In the United States, cryptofinance activity focuses on investments for institutional and high net-worth individuals. US Bank summarized three recent cryptocurrency offerings last week:

  1. a cryptocurrency custody product
  2. an investment in Securrency, a blockchain-technology developer
  3. a deal to administer NYDIG‘s ETF bitcoin fund, should it pass regulatory muster.

(NYDIG reportedly is the custodian for the US Bank product. The bitcoin investment firm partnered with Quontic Bank on a bitcoin rewards checking account in December 2020.)

In keeping with most U.S.-based bank digital asset products and solutions, US Bank is using a separate FinTech firm to handle bitcoin and digital assets themselves, keeping them off its balance sheet. And US Bank’s press release hit all the right crypto notes for a wealth-management bank.***

The investment firms have no such worries, as Andreessen Horowitz announced its plans for a $1 billion cryptocurrency VC fund.

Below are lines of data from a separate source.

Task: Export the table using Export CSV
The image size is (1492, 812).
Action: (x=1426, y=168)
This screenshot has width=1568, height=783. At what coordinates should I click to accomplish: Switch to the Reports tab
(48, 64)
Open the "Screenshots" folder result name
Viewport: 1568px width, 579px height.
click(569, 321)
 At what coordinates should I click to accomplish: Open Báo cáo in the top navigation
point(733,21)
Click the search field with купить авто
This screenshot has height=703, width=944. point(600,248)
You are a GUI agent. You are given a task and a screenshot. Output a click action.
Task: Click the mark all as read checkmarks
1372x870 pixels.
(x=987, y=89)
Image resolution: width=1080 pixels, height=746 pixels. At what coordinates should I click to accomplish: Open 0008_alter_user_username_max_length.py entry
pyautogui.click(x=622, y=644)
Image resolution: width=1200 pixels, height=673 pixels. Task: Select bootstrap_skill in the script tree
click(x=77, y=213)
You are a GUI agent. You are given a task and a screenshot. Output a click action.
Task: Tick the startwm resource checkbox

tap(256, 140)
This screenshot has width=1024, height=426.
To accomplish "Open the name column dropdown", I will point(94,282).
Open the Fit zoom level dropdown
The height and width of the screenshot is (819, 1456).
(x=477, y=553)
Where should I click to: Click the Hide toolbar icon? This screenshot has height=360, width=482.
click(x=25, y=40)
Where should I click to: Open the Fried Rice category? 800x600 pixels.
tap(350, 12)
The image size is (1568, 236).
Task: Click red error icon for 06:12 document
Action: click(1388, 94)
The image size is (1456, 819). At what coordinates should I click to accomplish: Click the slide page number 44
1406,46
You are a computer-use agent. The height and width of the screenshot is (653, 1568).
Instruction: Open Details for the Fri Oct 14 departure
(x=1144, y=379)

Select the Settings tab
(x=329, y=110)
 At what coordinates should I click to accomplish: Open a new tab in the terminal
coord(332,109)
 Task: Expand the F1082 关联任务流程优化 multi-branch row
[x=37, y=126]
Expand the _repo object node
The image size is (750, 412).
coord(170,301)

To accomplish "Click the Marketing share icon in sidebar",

* (Northern Trust’s partnership with Standard Charter bank, as well as Fidelity’s partnership with digital asset lender BlockFi, are detailed in an American Banker article on financial institutions managing crypto assets.)

** “Partior recognises the need for more efficient digital clearing and settlement solutions across the banking industry, and targets to address these challenges through the use of blockchain solutions to enable next-generation, programmable value transfer for participating banks and their clients in real-time across a common and open platform.”

*** “Recent acceleration of investor interest, market adoption, and regulatory guidance opens new opportunities for banks to “continue satisfying their customers’ needs for safeguarding their most valuable assets, which today for tens of millions of Americans includes cryptocurrency. And, we’re taking an approach that ensures proper risk management and controls are in place to effectively offer these types of products in a safe and secure way.”